Когда они вернулись в Грейнджмур-хаус, Тернер восхищенно ахнул, завидев их.

– Скажите нам правду, Тернер, – обратился к нему Майкл, – так ли мы выглядим, как должны.

– Еще бы, ваша светлость! – ответил Тернер. – А к ногам ее светлости падут все мужчины Лондона.

– В таком случае я должен как можно скорее увезти ее в деревню!

Он знал, что пройдет совсем немного времени, и они вернутся в Грейнджмур-холл.

Собственно говоря, нынче утром, еще до того как покинуть особняк, он отправил письмо мистеру Барретту, в котором безо всяких объяснений написал:

«…дорогой Барретт!

Насколько я понимаю, сейчас в Грейнджмур-холле за все отвечаете именно вы. Я только что вернулся из Индии, и в Лондоне меня ждут многочисленные дела, которые мне предстоит уладить как по поручению вице-короля, так и в собственных интересах.

Надеюсь тем не менее, что смогу наведаться в Грейнджмур-холл уже через неделю или около того.

Рассчитываю застать поместье в полном порядке, причем желательно, чтобы старые слуги, прослужившие там много лет, вернулись к исполнению своих прежних обязанностей.

У меня нет желания производить какие-либо перемены сразу же по приезде. Я бы хотел, чтобы все шло гладко и ровно, как и во времена моего деда, в чем я не сомневаюсь.

Я уверен, что вы способны устроить все это к полному моему удовлетворению, а я вскоре извещу вас о более точной дате своего приезда.

Искренне ваш

Грейнджмур».

Майкл впервые подписался именем пятого герцога.

Он рассчитывал, что пожелания, изложенные им в письме Барретту, заставят старых слуг, покинувших поместье, вернуться обратно.

Особняк будет приведен в порядок, так что к тому времени, как он прибудет туда, от пребывания там Сирила и его дружков-негодяев не останется и следа.

«Чем скорее все мы позабудем об этом злосчастном эпизоде, тем лучше», – сказал себе Майкл.

При этом он понимал, однако, что потребуется некоторое – немалое – время на то, чтобы полностью устранить последствия пребывания в поместье Сирила.

Когда с обедом было покончено, Адела поинтересовалась:

– Ты говорил, что запланировал кое-что для нас на вторую половину дня. Что же именно?

– Идем наверх, и я покажу тебе.

Взявшись за руки, они поднялись по лестнице и зашагали по коридору, ведущему к спальне Аделы.

Это была чудесная светлая комната с атласными и муслиновыми занавесками над кроватью, свисающими из-под венца золотых амуров.

Они переступили порог, и Майкл закрыл за собой дверь.

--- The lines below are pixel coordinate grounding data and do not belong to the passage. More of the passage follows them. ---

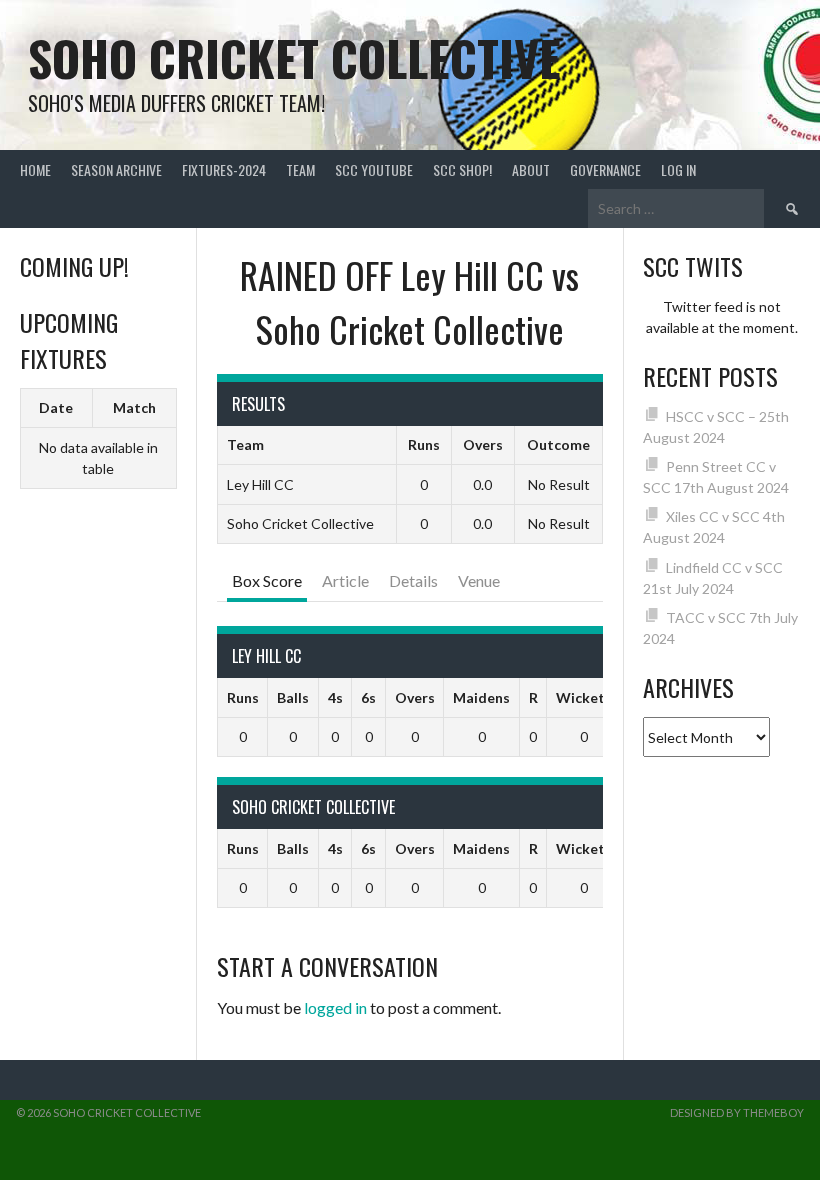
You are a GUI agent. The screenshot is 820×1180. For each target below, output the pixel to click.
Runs (243, 697)
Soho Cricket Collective (294, 57)
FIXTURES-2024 (224, 169)
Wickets (584, 697)
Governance (605, 169)
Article (345, 580)
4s (335, 697)
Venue (479, 580)
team (300, 169)
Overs (415, 697)
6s (368, 697)
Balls (293, 697)
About (531, 169)
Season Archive (116, 169)
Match (134, 407)
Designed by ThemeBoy (737, 1112)
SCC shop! (462, 169)
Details (413, 580)
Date (56, 407)
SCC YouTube (374, 169)
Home (35, 169)
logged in (335, 1007)
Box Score (267, 580)
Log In (678, 169)
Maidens (481, 697)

– Для чего мы пришли сюда? – невинно осведомилась Адела.

Майкл улыбнулся.

– Я бы сказал, что это очевидно, дорогая.

– Ты имеешь в виду…

Но потом она заметила красноречивое выражение в глазах мужа, все поняла и воскликнула:

– Ох, Майкл, и я подумать не могла… Но ведь наверняка это очень странно, когда люди ложатся в постель так рано после обеда.

– Только не во время медового месяца. Драгоценная моя, мы только что проделали всю неблагодарную черную работу, которая предстояла нам на ближайшие несколько дней, и теперь я хочу, чтобы ты принадлежала мне одному, дабы я мог сказать тебе, как сильно люблю тебя.

Он шагнул к ней.

– Завтра мы попросим миссис Тернер, у которой хватает своей работы на кухне, чтобы она наняла тебе горничную. Но сегодня я сам буду исполнять ее обязанности.

С этими словами он принялся расстегивать пуговицы на спине у Аделы.

Затем, когда платье упало на пол, он вынул заколки из ее прически, и волосы водопадом обрушились ей на плечи.

– Вот такой ты мне нравишься больше всего, любимая. На всем свете не сыскать женщины красивее тебя, которая бы больше тебя походила на богиню, сошедшую с Олимпа, чтобы заботиться обо мне.

– Я люблю тебя, Майкл, люблю всей душой и сердцем, – прошептала она.

Он поцеловал ее и вышел в свою комнату.

Когда он вернулся, она уже скользнула под одеяло, как он и ожидал.

На окнах были задернуты шторы от солнца, отчего комната обрела таинственный и интимный вид.

Майкл подошел к кровати, Адела протянула к нему руки, и на мгновение он застыл, глядя на нее, после чего прошептал:

– Чем я заслужил такое счастье найти тебя, самую красивую, умную и понимающую женщину на свете?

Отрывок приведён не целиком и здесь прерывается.